Later, he was rather more diplomatic when talking to the media, but there can be no doubt he believes the PGA Tour is providing tee-to-green tests that produce little more than birdie fests.
Two weeks ago, Rahm set a record by somehow finishing second at the Tournament of Champions in Hawaii despite shooting 33 under par, then, last Sunday, Hideki Matsuyama fired 23 under to win the Sony Open.
Rahm played the first three rounds in 13 under at the multi-course Californian resort near Palm Springs but still found himself five behind American Lee Hodges. For Rahm, it is simply too straightforward. “If you come out here and you’re not shooting six or seven under for the most part, you’re almost losing strokes,” he said.
At least Hatton’s gripe with Yas Links was focused on just one hole – the 664-yard monster 18th. The Englishman actually birdied it in the final round but, if anything, was feeling even more disdain than on Saturday, when he labelled it “one of the worst par-fives I’ve ever seen”.
Hatton made a double-bogey seven there in the second round and a quadruple-bogey nine in the third round and the maths only poured paraffin on his anger.
He finished in a tie for sixth on seven under courtesy of a 67, three behind champion Thomas Pieters. If Hatton had merely made two bogeys on the 18th on Friday and Saturday, he would have won by a stroke. Cue a doubling down of his fury.
“I would love for a bomb to drop on it and blow it to oblivion, to be honest,” he said. “It’s just such a terrible finishing hole. And the fact that they moved the tee back today is ridiculous. I hit a really good tee shot and still had 290 [yards] to the front. I could peg up a driver and still not get there. It would be a better finishing hole if you’re actually rewarded for hitting the fairway, which, as it stands, you’re not.”
Hatton won the event 12 months ago when it was staged at Abu Dhabi Golf Club.
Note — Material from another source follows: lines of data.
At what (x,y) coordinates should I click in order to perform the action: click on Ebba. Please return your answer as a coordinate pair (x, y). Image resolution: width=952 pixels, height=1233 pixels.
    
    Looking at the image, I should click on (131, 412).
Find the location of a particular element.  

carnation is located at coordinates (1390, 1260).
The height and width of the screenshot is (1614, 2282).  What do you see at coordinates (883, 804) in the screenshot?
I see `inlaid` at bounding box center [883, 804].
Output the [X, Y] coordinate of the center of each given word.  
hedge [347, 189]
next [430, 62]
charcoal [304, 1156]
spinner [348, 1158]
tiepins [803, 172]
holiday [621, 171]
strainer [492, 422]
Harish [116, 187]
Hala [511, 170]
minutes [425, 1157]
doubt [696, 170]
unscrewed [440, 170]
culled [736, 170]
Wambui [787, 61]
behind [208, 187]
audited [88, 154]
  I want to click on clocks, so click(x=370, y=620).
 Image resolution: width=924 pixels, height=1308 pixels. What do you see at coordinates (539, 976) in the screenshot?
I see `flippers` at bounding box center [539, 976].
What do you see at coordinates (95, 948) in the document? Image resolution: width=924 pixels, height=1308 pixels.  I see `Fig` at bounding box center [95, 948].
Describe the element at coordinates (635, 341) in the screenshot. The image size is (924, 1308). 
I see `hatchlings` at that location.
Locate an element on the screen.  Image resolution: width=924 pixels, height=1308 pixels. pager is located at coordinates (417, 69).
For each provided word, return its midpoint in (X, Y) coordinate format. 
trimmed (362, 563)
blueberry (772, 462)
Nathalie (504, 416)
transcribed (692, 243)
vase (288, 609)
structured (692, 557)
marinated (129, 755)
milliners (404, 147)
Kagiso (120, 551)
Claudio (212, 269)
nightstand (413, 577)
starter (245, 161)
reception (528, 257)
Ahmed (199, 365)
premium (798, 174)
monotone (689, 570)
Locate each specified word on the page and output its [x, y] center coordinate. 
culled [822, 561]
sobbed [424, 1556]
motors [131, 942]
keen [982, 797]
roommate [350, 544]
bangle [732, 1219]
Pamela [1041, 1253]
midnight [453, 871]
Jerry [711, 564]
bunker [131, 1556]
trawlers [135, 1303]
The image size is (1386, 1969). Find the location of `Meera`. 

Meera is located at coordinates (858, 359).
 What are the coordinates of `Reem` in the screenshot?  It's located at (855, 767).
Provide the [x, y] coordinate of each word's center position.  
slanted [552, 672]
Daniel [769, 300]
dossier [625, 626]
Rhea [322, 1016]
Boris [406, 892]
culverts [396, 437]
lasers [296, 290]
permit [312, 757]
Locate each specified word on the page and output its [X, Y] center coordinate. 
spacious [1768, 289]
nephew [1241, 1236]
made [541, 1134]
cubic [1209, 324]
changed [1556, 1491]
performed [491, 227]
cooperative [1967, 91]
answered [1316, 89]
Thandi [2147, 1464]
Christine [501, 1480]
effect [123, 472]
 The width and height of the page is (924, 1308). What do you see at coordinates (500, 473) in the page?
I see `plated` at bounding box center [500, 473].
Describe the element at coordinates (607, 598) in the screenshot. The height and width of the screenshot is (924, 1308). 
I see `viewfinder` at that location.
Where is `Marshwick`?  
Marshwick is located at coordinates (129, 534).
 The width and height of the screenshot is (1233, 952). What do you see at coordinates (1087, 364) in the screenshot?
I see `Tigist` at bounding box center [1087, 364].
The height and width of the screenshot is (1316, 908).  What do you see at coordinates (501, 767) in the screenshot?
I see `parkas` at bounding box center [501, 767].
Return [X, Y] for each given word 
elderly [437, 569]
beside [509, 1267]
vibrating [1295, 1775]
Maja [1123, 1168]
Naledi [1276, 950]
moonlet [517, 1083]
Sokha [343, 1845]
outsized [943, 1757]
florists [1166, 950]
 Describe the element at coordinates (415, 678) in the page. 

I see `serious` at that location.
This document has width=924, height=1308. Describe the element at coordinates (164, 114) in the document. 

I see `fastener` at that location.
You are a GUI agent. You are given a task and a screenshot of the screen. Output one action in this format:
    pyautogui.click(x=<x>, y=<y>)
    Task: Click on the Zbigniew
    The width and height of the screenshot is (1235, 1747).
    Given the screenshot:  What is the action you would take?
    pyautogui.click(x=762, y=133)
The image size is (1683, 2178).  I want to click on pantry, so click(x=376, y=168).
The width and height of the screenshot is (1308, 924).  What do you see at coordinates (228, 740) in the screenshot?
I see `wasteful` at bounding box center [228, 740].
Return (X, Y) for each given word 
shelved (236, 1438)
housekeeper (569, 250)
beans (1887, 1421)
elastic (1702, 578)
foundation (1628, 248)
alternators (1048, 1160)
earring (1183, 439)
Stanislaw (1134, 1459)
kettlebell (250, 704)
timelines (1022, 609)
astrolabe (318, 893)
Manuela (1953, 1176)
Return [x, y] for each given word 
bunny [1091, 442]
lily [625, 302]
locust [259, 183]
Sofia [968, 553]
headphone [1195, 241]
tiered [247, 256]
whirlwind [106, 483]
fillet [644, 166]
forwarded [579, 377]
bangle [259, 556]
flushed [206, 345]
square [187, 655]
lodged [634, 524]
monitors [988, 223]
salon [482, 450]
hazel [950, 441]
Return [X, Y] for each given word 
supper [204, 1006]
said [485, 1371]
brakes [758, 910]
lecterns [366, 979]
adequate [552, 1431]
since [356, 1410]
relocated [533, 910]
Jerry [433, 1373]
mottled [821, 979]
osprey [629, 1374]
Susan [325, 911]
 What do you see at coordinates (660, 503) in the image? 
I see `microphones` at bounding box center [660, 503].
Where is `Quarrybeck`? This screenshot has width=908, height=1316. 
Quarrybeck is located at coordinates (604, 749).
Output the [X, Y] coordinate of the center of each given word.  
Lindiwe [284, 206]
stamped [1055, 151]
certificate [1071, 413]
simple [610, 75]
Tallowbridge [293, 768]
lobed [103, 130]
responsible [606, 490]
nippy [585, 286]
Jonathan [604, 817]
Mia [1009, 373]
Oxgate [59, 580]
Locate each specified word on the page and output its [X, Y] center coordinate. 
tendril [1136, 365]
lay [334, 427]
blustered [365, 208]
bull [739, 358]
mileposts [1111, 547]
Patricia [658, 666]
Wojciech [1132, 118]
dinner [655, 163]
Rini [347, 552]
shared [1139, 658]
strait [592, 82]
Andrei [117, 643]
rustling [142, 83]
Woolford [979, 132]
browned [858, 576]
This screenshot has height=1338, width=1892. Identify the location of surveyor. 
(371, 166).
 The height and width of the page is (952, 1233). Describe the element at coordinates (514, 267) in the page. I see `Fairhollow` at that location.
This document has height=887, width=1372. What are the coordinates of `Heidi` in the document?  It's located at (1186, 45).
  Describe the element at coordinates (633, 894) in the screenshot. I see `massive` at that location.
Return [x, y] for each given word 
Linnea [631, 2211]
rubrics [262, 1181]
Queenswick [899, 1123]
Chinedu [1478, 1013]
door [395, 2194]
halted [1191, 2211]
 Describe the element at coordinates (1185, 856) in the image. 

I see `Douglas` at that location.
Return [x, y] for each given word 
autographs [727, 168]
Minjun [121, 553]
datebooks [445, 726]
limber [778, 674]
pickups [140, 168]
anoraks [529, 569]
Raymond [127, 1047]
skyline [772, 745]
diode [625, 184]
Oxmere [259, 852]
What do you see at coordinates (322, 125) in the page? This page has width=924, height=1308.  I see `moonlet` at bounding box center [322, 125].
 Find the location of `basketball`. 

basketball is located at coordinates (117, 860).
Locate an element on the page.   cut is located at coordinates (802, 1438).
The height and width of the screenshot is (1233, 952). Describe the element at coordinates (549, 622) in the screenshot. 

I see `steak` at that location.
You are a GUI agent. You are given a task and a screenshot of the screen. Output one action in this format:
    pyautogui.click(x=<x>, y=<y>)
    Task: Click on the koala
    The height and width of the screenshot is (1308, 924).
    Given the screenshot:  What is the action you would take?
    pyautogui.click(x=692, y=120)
To say he is not an admirer of the new venue would be a ridiculous understatement. “I’m obviously not a fan. We are due to come back here next year and it would be nice if they redesigned it. But I think that’s a bit of an ask. Perhaps I may not be back,” he said.
His misery was in stark contrast to Pieters’s joy, which should also be felt by every European Ryder Cup fan after the comeback of a man who made such an impression by gaining four points in the 2016 dust-up.
He has hardly disappeared since but his failure to build on that potential has become a talking point. With two wins in his past three events, he at last seems to be back on track.
With a level-par 72, Pieters signed for 10 under to move back into the world’s top 35 with a £1 million cheque, his biggest payday yet.
Rory McIlroy finished in a tie for 12th on five under after a 69. Having only scraped inside the cut, he will head into this week’s Dubai Desert Classic with some confidence.